Фамилия Эренбурга пани Юлишке хорошо знакома. Ее в семействе Лотты часто упоминали. Страницы, посвященные Киеву в мемуарах, относятся к лучшим. Эренбург прожил в этом южнорусском городе около года — с конца 1918-го до последних месяцев незабываемого 1919-го. В круговерти революционных событий он ухитрялся не только писать стихи, но и читать в разных местах. Лотта бегала слушать Эренбурга на Николаевскую в маленький подвальчик где-то недалеко от поворота на Ольгинскую. Эренбург читал не только себя, но и французских поэтов, рассказывал о Париже и о набирающих силу художниках, живших на Монмартре и в Латинском квартале. Юную интеллигентную аудиторию охватывал восторг. Эренбургу дарили цветы и самодельные конфеты. Из подвальчика выбирались заполночь. Лотта входила в кружок ярых поклонниц поэта, но приблизиться к нему и познакомиться не решалась. Когда они впервые встретились в Москве и Корнейчук их познакомил, Эренбург улыбнулся и сказал:
— Я вас помню. Вы здорово хлопали.
У Лотты были сияющие глаза и крепкие ладони.
Лапин в свою очередь представил Хацревина:
— Добрый знакомый Александра Евдокимовича и Лотты Моисеевны. Они недавно вместе были в Риге.

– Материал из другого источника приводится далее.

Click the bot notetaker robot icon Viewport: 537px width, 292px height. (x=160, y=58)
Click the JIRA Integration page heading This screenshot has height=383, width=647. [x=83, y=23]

Вечером, подробно рассказывая о визите гостей швейцару Кишинской, на ее замечание:
— Юлишка, ты неосторожна. Лотта Моисеевна запретила тебе пускать незнакомых. Ты ведь знаешь, что вокруг одни шпионы, — Юлишка резонно ответила:
— Если бы шпионы, то назвали бы хозяйку по паспорту — Шарлоттой, а не как родные — Лоттой Моисеевной.
Кишинская покачала головой. Пани Юлишка всегда славилась умом и находчивостью.
— В листовках постылые пишут… (Постылые — это немцы. У Юлишки были счеты с ними.) «Возьмем в плен Шарлотту Корнейчук и освободим украинский народ от нахлебников».
Пани Юлишка не дожила до возвращения Лотты в Киев. От швейцара Кишинской мы и узнали о посетителях. Юлишка приняла их по-царски, накормила домашней пищей, обогрела, как умела, а умела она многое, потому что была добра, отзывчива и жалостлива.
С Кишинской потом поделилась:
— Обходительные мужчины! Зачем только сюда прикатили? Немцы на носу. Ведь никого не пощадят постылые.
О Лапине и Хацревине, не зная их судьбы, пани Юлишка долго печалилась, долго вспоминала их. Быть может, из-за безукоризненно вежливой речи. Пани Юлишка привыкла к подобным гостям. У Лотты в доме на Чудновского другие не появлялись.